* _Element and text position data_

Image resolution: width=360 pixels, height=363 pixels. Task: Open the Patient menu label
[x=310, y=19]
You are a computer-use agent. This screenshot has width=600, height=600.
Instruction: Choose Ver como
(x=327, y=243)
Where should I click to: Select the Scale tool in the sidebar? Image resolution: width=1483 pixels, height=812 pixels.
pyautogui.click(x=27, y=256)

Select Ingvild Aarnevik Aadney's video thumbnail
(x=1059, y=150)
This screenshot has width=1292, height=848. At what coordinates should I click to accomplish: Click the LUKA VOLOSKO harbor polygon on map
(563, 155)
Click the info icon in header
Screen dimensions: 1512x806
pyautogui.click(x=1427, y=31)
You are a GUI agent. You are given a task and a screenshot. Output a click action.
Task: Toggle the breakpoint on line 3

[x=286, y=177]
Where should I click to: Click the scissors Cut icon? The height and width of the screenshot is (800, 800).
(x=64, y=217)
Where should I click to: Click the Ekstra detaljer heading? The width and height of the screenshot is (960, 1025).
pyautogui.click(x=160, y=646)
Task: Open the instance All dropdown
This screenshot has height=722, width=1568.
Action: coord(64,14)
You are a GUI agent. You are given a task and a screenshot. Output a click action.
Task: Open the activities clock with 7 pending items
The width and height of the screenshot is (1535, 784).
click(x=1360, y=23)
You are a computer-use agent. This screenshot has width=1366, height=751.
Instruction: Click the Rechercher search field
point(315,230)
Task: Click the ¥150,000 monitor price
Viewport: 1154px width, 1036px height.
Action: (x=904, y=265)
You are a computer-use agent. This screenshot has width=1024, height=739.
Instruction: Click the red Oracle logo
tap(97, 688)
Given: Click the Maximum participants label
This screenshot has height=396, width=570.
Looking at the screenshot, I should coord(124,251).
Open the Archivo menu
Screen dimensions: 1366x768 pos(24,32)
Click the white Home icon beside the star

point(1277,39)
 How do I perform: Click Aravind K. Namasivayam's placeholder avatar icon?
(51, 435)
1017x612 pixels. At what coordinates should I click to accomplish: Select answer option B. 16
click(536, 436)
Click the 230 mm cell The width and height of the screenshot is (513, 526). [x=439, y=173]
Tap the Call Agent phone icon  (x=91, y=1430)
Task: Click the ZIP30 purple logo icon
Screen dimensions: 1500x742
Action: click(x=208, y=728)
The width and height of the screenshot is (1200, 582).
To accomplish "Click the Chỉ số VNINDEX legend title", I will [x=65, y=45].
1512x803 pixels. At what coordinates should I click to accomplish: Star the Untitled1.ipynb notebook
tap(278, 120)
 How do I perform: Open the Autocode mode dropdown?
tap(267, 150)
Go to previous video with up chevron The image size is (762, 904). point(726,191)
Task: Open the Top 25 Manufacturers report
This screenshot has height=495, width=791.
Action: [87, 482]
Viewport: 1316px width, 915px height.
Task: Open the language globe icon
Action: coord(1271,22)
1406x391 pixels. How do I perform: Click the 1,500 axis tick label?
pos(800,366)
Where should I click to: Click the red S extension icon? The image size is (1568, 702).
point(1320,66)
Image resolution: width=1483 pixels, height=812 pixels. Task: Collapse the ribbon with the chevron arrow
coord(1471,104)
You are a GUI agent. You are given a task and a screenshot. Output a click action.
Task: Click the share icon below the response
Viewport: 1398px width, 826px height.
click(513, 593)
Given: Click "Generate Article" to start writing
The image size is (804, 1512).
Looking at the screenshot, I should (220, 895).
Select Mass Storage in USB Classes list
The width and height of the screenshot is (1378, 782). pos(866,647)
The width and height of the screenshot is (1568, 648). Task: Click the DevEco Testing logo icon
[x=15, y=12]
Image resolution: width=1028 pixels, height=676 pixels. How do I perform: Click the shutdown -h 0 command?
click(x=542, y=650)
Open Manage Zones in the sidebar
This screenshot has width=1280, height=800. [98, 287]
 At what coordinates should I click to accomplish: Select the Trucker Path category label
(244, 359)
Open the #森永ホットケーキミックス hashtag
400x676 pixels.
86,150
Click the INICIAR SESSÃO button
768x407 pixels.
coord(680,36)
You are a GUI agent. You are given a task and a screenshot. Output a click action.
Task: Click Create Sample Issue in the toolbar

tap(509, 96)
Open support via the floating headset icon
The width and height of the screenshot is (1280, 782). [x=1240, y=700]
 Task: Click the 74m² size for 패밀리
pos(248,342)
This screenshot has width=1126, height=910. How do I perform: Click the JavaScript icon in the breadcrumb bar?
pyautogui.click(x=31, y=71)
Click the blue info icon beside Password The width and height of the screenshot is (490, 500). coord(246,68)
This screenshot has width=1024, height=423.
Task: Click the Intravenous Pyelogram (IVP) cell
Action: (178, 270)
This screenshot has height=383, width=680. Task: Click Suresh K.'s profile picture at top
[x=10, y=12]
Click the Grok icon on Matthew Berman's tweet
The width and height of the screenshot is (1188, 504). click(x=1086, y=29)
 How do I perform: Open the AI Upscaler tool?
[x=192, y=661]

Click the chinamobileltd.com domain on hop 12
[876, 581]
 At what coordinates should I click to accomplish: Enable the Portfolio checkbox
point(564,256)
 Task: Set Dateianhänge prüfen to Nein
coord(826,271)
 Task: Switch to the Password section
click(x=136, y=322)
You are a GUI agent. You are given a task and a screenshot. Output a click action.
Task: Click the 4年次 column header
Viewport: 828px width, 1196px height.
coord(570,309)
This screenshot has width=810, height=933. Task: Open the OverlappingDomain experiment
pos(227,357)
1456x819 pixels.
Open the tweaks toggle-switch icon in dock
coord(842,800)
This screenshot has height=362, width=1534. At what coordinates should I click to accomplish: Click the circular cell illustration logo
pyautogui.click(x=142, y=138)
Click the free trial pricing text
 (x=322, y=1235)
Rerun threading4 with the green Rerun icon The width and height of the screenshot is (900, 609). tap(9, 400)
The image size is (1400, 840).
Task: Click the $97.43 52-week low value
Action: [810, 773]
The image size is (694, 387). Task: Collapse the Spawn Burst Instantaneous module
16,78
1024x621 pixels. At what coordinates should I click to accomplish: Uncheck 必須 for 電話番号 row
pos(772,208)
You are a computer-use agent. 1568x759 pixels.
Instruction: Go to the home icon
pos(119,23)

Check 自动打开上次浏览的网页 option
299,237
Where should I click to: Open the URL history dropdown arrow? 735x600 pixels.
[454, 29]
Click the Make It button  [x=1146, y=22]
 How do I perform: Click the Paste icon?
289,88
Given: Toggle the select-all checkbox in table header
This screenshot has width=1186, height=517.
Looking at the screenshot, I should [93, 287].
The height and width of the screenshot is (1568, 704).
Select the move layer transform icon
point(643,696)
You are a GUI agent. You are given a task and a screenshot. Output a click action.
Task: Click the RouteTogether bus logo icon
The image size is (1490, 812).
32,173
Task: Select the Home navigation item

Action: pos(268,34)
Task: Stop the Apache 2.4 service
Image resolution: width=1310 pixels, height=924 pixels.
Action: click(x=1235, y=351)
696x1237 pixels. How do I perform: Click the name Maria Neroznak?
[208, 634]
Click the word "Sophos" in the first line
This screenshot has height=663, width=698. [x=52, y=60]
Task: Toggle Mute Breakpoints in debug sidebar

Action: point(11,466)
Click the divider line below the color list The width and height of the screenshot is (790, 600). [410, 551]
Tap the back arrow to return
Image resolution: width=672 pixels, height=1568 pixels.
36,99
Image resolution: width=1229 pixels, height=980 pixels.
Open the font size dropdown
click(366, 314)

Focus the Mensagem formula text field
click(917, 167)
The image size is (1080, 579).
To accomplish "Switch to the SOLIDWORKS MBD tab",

* _WHAT YOU NEED TO DO_
Please return the lines from the one containing "How do I perform: Open the Autocode" through the one containing "point(1320,66)", both included, reproducing them verbatim.

* _ANSWER TO THE EXERCISE_
 How do I perform: Open the Autocode mode dropdown?
tap(267, 150)
Go to previous video with up chevron The image size is (762, 904). point(726,191)
Task: Open the Top 25 Manufacturers report
This screenshot has height=495, width=791.
Action: [87, 482]
Viewport: 1316px width, 915px height.
Task: Open the language globe icon
Action: coord(1271,22)
1406x391 pixels. How do I perform: Click the 1,500 axis tick label?
pos(800,366)
Where should I click to: Click the red S extension icon? The image size is (1568, 702).
point(1320,66)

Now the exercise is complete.